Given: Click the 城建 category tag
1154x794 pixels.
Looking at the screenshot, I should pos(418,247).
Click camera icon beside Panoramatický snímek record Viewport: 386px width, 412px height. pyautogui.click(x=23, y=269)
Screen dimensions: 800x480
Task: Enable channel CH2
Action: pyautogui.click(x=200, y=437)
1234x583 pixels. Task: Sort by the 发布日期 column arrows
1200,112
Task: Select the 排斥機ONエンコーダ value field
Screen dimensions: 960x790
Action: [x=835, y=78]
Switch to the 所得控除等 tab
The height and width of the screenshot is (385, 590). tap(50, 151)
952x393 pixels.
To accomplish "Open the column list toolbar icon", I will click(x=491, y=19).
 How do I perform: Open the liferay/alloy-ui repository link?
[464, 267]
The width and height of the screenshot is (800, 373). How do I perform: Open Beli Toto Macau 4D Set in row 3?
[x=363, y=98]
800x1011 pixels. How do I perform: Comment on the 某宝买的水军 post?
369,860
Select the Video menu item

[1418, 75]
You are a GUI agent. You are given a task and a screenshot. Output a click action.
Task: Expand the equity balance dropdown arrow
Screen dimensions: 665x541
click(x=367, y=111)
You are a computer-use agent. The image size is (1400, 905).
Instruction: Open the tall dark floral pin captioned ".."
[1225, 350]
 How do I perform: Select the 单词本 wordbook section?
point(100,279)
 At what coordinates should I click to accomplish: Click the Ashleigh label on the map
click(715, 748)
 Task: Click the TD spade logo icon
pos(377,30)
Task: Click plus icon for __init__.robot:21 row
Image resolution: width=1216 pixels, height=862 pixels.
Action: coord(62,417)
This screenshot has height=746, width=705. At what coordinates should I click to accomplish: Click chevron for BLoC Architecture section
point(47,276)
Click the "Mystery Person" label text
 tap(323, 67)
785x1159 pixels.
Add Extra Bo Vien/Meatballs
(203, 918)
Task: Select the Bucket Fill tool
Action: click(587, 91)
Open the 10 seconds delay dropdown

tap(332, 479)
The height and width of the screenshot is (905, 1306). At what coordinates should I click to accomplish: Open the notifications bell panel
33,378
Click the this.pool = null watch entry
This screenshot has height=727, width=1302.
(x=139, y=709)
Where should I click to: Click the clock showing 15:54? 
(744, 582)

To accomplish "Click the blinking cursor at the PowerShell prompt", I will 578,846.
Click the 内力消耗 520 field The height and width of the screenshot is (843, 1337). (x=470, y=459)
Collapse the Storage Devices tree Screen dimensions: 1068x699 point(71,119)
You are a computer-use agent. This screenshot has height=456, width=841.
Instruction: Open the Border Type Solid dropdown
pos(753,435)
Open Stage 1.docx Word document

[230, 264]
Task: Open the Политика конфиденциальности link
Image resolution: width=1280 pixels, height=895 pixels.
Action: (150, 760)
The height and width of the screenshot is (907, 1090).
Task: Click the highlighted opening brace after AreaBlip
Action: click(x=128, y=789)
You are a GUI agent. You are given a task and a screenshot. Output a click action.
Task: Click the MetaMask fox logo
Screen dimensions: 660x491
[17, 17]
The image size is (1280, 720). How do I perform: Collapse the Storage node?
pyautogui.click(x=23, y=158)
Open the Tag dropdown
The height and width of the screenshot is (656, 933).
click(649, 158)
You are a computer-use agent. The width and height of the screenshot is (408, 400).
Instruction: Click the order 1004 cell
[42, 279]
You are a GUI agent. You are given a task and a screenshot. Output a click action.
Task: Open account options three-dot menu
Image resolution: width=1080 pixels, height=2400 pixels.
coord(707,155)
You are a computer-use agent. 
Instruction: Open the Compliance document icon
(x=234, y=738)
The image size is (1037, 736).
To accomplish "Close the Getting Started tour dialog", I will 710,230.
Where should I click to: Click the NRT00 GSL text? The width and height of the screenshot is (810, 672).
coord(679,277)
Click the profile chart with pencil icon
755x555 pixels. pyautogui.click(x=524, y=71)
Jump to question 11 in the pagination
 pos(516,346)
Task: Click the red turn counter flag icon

########

All lines of the entries above where "computer" turns up should be reported.

EXPECTED OUTPUT>
You are a computer-use agent. The image size is (1400, 905).
You are a computer-use agent. This screenshot has height=456, width=841.
You are a computer-use agent. The width and height of the screenshot is (408, 400).
You are a computer-use agent. 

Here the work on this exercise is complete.